What is needed:
Copy the listing below line for line, from its opening line to the one with "Plozévet (3) (1597, 1107)", both included; stop there.

Data excerpts:
#####

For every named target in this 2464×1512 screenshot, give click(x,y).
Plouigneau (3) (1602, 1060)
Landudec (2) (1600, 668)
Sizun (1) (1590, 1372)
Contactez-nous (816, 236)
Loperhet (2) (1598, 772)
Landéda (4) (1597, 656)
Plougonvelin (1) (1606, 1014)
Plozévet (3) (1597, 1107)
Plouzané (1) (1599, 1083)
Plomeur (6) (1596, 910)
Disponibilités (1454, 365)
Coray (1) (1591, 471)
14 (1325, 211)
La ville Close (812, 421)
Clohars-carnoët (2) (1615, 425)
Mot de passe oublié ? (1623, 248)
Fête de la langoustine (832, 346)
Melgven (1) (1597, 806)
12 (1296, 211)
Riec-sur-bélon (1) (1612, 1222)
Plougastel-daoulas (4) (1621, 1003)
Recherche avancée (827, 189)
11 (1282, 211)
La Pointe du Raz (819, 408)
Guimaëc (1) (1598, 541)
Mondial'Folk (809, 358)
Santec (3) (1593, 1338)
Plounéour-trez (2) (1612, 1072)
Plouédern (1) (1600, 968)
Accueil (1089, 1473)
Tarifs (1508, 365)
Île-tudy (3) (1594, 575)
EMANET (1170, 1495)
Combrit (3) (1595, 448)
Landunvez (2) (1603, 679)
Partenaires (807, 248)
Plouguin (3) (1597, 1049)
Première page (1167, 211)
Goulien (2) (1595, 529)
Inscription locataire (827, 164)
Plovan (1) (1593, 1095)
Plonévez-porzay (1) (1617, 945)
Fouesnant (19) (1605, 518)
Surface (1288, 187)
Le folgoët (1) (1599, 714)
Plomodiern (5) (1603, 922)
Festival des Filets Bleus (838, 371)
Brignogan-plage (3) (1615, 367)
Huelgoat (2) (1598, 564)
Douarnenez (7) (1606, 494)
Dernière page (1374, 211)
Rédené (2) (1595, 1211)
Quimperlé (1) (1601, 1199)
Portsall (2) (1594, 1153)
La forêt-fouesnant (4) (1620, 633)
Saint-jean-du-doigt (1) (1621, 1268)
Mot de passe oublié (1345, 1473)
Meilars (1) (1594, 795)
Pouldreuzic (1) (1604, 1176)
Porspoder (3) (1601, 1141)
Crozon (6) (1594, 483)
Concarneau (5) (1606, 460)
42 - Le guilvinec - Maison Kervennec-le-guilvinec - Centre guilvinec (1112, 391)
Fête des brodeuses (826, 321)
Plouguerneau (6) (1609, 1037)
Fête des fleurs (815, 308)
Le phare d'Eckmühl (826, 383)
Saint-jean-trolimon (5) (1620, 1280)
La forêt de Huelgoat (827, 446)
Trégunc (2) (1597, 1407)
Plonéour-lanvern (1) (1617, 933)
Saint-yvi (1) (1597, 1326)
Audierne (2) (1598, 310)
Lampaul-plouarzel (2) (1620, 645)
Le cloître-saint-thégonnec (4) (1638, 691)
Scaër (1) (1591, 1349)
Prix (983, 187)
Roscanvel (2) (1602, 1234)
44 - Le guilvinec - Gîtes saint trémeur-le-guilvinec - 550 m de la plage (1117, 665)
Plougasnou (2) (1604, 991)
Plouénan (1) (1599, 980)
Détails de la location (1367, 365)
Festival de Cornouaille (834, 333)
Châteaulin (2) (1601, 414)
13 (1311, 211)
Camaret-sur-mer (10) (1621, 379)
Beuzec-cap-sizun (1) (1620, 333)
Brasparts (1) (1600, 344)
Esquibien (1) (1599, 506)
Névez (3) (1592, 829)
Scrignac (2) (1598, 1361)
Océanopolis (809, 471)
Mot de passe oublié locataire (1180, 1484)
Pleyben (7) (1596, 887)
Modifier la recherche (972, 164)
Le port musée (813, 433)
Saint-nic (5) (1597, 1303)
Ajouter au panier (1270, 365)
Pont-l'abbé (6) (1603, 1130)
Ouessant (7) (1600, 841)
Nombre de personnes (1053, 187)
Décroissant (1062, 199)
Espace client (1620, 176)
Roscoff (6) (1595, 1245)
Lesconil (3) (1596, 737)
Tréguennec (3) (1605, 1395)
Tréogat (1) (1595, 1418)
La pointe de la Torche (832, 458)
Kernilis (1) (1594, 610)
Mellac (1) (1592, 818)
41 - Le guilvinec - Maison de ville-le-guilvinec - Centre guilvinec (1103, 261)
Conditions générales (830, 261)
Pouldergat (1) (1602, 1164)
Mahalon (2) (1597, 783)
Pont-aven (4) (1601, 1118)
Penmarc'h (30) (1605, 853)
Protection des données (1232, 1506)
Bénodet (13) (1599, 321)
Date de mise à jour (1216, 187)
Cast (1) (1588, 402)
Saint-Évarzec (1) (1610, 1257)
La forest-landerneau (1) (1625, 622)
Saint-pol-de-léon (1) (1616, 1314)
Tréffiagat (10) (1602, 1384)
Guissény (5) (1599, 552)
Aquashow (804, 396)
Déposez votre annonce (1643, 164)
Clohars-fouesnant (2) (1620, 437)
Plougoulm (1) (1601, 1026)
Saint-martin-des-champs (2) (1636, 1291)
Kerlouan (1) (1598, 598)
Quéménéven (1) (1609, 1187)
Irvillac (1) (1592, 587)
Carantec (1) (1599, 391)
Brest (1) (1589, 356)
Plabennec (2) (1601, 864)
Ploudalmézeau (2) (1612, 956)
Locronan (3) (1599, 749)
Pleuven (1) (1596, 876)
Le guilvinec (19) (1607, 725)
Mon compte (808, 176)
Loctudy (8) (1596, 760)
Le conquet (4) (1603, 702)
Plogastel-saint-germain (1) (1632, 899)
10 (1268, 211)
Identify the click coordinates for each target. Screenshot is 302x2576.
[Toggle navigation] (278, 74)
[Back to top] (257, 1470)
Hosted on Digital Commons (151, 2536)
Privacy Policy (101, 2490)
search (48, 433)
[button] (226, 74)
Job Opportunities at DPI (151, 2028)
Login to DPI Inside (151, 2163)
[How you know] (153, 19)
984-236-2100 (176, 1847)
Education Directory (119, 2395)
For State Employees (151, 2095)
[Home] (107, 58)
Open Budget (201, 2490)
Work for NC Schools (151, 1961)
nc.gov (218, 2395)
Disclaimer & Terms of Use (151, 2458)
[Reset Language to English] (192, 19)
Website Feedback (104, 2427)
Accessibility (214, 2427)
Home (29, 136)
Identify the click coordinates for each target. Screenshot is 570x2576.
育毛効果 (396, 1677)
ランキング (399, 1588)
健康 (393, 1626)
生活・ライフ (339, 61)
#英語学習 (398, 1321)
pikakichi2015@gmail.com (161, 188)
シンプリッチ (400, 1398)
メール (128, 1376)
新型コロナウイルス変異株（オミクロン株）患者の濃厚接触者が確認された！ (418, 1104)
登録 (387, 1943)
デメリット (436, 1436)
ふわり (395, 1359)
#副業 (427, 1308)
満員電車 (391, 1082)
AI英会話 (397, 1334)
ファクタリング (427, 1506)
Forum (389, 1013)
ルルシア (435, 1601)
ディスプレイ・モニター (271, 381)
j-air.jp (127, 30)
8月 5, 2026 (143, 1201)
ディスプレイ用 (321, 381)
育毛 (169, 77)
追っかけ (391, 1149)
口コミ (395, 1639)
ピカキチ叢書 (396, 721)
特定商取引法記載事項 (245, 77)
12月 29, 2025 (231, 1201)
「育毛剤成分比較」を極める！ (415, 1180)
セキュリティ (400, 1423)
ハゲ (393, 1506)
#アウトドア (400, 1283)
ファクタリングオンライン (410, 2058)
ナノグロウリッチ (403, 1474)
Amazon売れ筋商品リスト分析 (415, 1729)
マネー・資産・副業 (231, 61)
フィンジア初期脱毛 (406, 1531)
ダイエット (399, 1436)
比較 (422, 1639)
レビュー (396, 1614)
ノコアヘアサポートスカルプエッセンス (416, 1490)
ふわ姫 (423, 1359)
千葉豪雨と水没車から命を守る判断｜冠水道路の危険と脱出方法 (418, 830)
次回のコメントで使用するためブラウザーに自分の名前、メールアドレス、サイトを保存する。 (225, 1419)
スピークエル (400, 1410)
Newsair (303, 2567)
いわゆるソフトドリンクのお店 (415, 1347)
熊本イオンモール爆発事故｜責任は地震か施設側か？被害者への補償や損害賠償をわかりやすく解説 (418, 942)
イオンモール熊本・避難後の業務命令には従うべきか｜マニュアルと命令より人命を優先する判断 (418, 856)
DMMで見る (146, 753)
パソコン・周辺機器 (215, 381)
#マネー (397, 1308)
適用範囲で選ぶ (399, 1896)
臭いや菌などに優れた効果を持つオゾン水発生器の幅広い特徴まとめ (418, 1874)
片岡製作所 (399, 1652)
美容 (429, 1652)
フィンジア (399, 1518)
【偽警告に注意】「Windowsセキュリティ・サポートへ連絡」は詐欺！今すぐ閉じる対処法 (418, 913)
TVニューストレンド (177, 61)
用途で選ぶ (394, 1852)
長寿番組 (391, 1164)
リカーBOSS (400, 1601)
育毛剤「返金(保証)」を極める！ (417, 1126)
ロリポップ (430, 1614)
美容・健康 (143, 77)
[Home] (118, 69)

#####

Answer section:
For every named target in this 2464×1512 screenshot, give click(x,y).
Plouigneau (3) (1602, 1060)
Landudec (2) (1600, 668)
Sizun (1) (1590, 1372)
Contactez-nous (816, 236)
Loperhet (2) (1598, 772)
Landéda (4) (1597, 656)
Plougonvelin (1) (1606, 1014)
Plozévet (3) (1597, 1107)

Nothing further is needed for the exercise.